US President Donald Trump's ban on transgender people joining the military has come into force
The BBC's LGBT correspondent @BenInLDN explains what it means
— BBC News (World) (@BBCWorld) April 15, 2019
Kenya, which was once thought to be one of the safer African nations for people in the LGBTQIA+ community, has seen a recent spike in hate crimes. According to Time Magazine, refugees that identify as LGBTQIA+ have been harassed by police, arrested without clear charges and the victims of physical attacks.
There have also been reports of local residents threatening LGBTQIA+ refugees to the point where they are afraid to leave their apartments for food. Advocates believe that the increase in police hostility is a result of a ruling by the High Court upholding the criminalization of gay sex last month.

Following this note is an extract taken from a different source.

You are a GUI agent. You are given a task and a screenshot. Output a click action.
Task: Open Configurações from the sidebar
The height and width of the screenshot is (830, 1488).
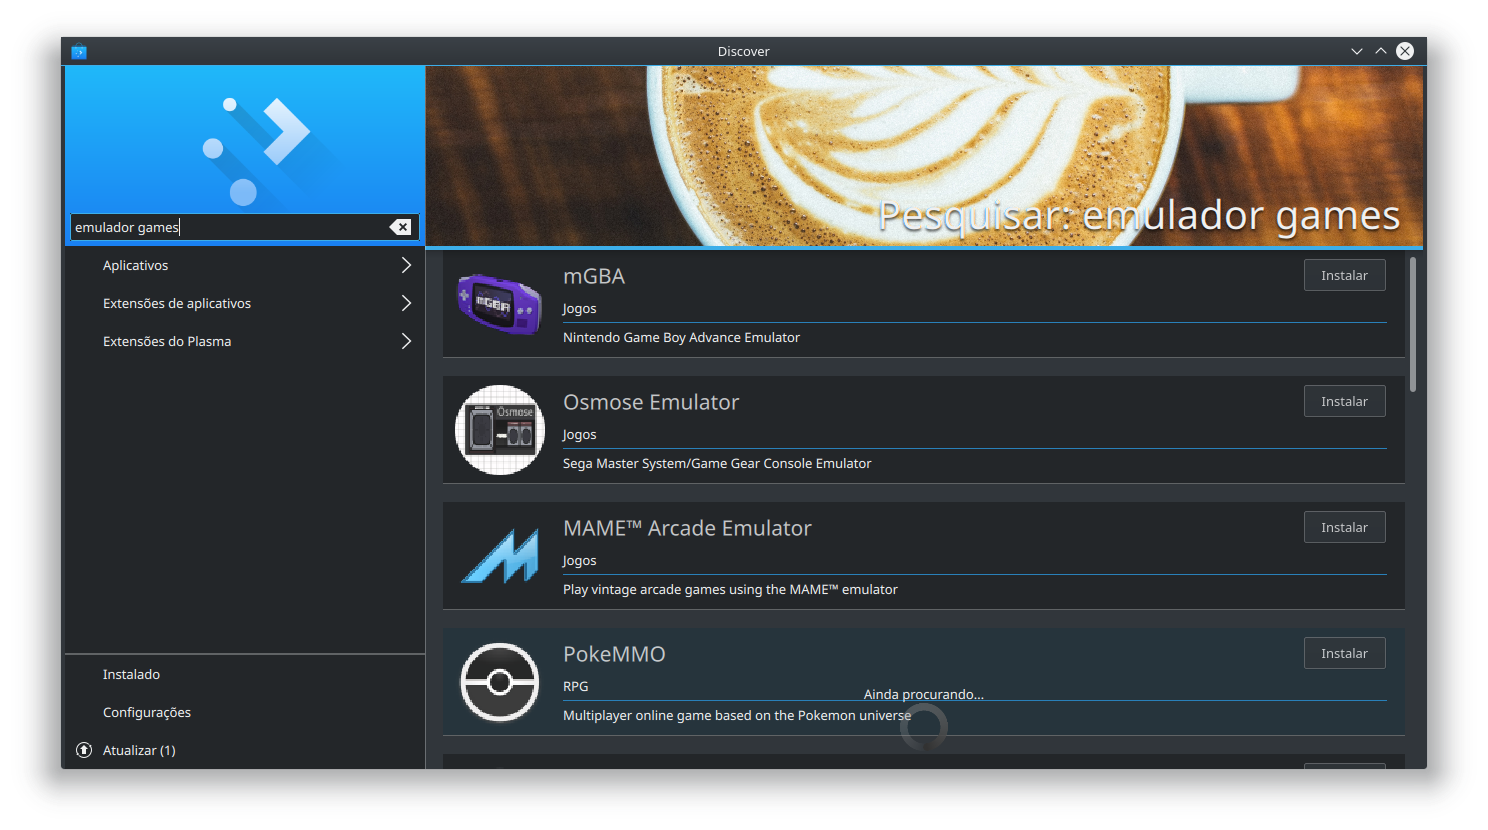(147, 712)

LGBT refugees allege anti-gay harassment in Kenya, a rare haven for the gay community in East Africa https://t.co/5yzv1pQzDc
— TIME (@TIME) June 19, 2019
Currently, there are still 12 countries where being a member of the LGBTQIA+ community is punishable by death. Those countries include Yemen, Iran, Brunei, Mauritania, Nigeria, Qatar, Saudi Arabia, Afghanistan, Somalia, Sudan, United Arab Emirates and Pakistan.
In May, Brunei abolished the death penalty for members of the LGBTQIA+ community after receiving backlash by the international community for its stoning practices.. This was the first sign of progress for the LGBTQIA+ community in Brunei, where Sharia law has made homophobia and discrimination omnipresent.
In 2017, there was a slew of coverage from many major western media outlets including The New York Times, The Guardian and The Washington Post on Russia’s campaign to abduct and torture LGBTQIA+ people in Chechnya. Advocates report that this abuse has since continued, but the issue has received little coverage until now. Media outlets such as NPR, NBC, BBC and others have published a new surge of articles to match the recent surge in gay killings in Chechnya. More than 100 people have been abducted and Human Rights Watch discovered torture tactics include electrocution and rape.
Even though many people around the world continue to be discriminated against by their governments for being who they are, there have been a handful of victories in recent months.
On May 24, Taiwan became the first territory in Asia to legalize same-sex marriage, almost two years after the Constitutional Court declaredthe previous law defining marriage solely between a man and a woman unconstitutional. According to Time Magazine, hundreds of same-sex couples exchanged vows in Taipei’s Shinyi District.
— Marriage Equality Coalition Taiwan (@equallovetw) May 17, 2019
Austria and Ecuador also legalized same-sex marriage this year, becoming the 26th and 27th countries to do so. Ecuador took this momentous step on June 12 following a lawsuit involving two gay couples whose requests to get married were denied by the country’s civil registry. Austria, on the other hand, legalized same-sex marriage in 2017 by the constitutional court, but the ruling only went into effect January 1 of this year.
In September, India’s Supreme Court reversed colonial-era legislation banning gay sex. This victory comes after the Indian Supreme Court passed multiple protections for transgender people in 2014, resulting in a number of transgender people running for office this past May.
In a landmark ruling, India's Supreme Court allowed transgender people to identify as a third gender http://t.co/NI4XLZC3oQ
— The New York Times (@nytimes) April 20, 2014
In the United States 2018 midterm elections, there were more LGBTQIA+ candidates than in any other national race in American history. Furthermore, a record number of LGBTQIA+ people were elected into office. Currently, the United States 2020 presidential race includes a diverse range of Democratic candidates, including openly-gay Mayor Pete Buttigieg from South Bend, Indiana.
Though there has been recent progress in a few nations, coverage of Pride Month should not only focus on rainbow-clad festivities but also on the human rights abuses in countries where being a member of the LGBTQIA+ community is a crime.